** Start of PASSAGE **
Maybe not. I don't know what your conditions were, but I do know that a cold wind combined with cloudy conditions has been known to keep ice and snow from melting this time of year.


----------



## TDG-Farms (Jul 12, 2013)

Light wind and the sun was out. I work out in it and it did get at least 41 but thats in the sun. Shaded areas hold the cold. Like inside a new construction house. I could see my breath in side all day long. Walk out side, with the sun hitting ya, was nice


----------



## Scottyhorse (Feb 11, 2013)

16 degrees again. Bleh. Going to go dig out the heated blanket and go to bed. :wave:


----------



## Goats Rock (Jun 20, 2011)

41º here, but Lake Effect Snow and mid 20's for the weekend! Weather people tend to cry Wolf a lot!


----------



## ciwheeles (Apr 5, 2013)

It's 60 degrees here now! Wednesday and Thursday I was freezing even with my Under Armor on and today I'm walking around in jeans and a t-shirt. :hammer:


----------



## nchen7 (Feb 25, 2013)

COME VISIT MEEEE!!! only caveat is you have to smuggle in a goatie if you're coming for a visit! oh, and if you're interested in hunting, I can see what the deal is about hunting monkeys.....


----------



## TDG-Farms (Jul 12, 2013)

Monkeys? Not sure how I would feel about eating a monkey


----------



## Scottyhorse (Feb 11, 2013)

:slapfloor:


----------



## Deschutes Dawn (Sep 24, 2013)
** End of PASSAGE **
** Start of SOURCE MATERIAL **
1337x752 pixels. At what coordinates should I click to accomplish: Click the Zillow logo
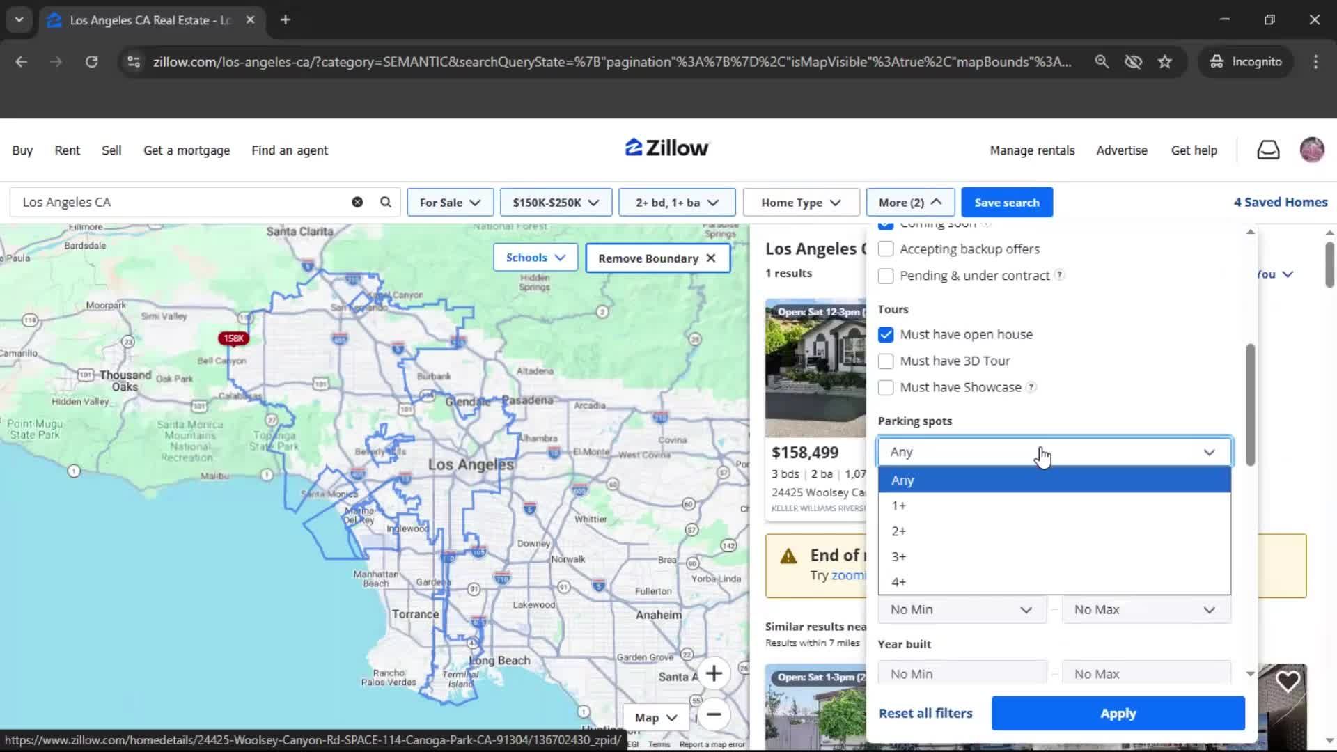[666, 148]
** End of SOURCE MATERIAL **
> [PROBLEMS AND TASKS]:
- 1) Please copy everything in the weather thread from "16 degrees again." down to "Wolf a lot!", and switch "heated blanket" to "electric blanket".
- 2) Name every distinct username that heads a post in the weather thread.
Work from the weather thread alone.

> [TASK-BY-TASK OUTPUTS]:
- 1)
16 degrees again. Bleh. Going to go dig out the electric blanket and go to bed. :wave:


----------



## Goats Rock (Jun 20, 2011)

41º here, but Lake Effect Snow and mid 20's for the weekend! Weather people tend to cry Wolf a lot!

- 2) TDG-Farms, Scottyhorse, Goats Rock, ciwheeles, nchen7, Deschutes Dawn